| TO DO |
For the material below, the expected output is exactly the lines between the line holding "Click the calendar clock icon beside История" and the line holding "1024x809 pixels.", inclusive, with pictures left out.

| TASK INPUT |

- Opening Delimiter -

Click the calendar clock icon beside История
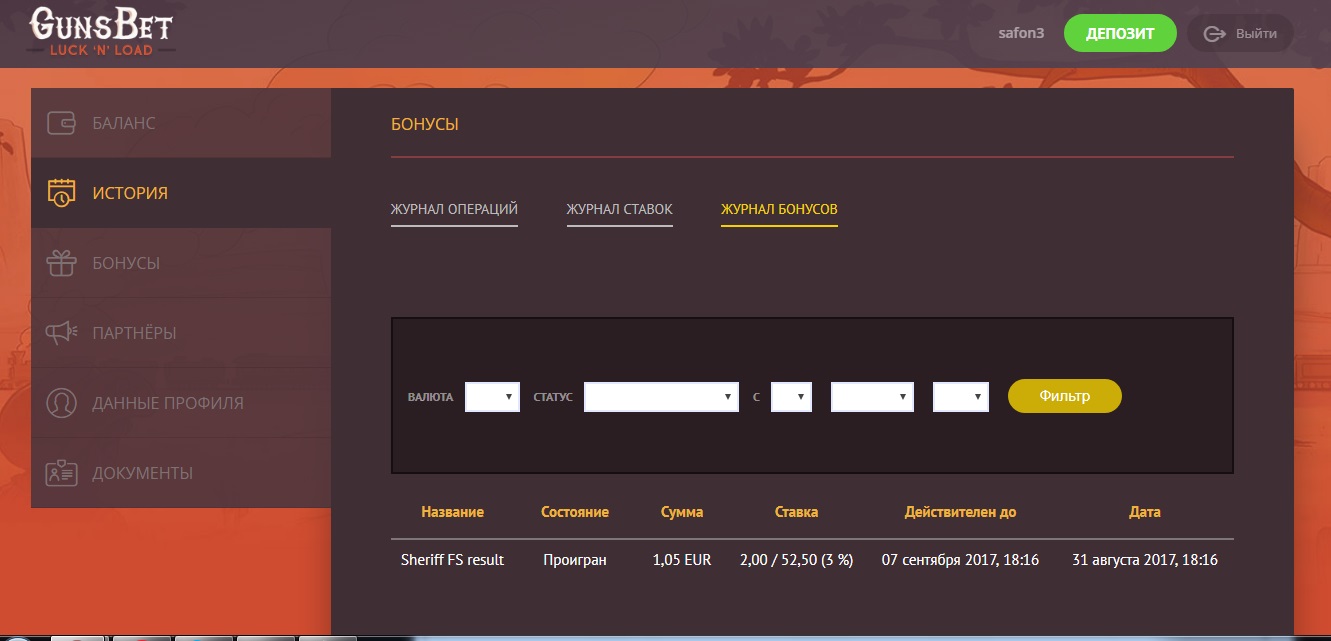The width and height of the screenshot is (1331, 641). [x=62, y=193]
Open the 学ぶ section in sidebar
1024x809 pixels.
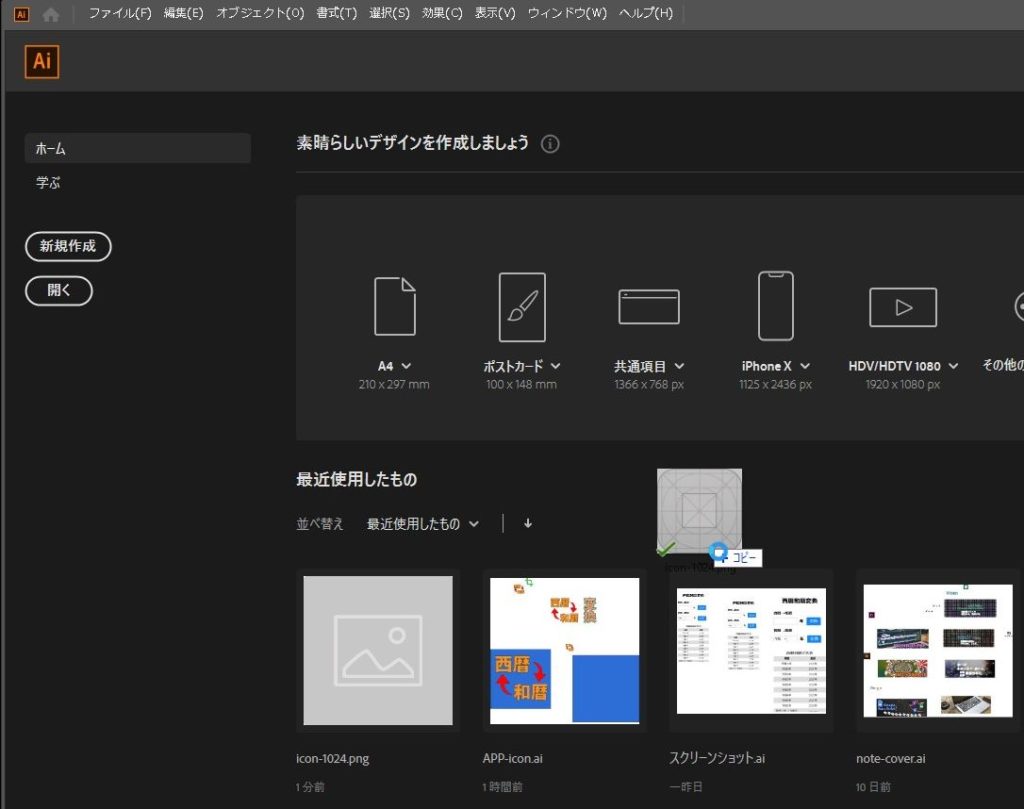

- Closing Delimiter -
- Opening Delimiter -

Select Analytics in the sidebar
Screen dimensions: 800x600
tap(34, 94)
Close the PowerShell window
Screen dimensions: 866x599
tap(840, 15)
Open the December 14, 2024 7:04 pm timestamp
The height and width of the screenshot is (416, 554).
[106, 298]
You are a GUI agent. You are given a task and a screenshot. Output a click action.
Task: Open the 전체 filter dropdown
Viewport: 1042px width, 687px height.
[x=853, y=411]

- Closing Delimiter -

| FINISHED TASK |
Click the calendar clock icon beside История
The width and height of the screenshot is (1331, 641). [x=62, y=193]
Open the 学ぶ section in sidebar
1024x809 pixels.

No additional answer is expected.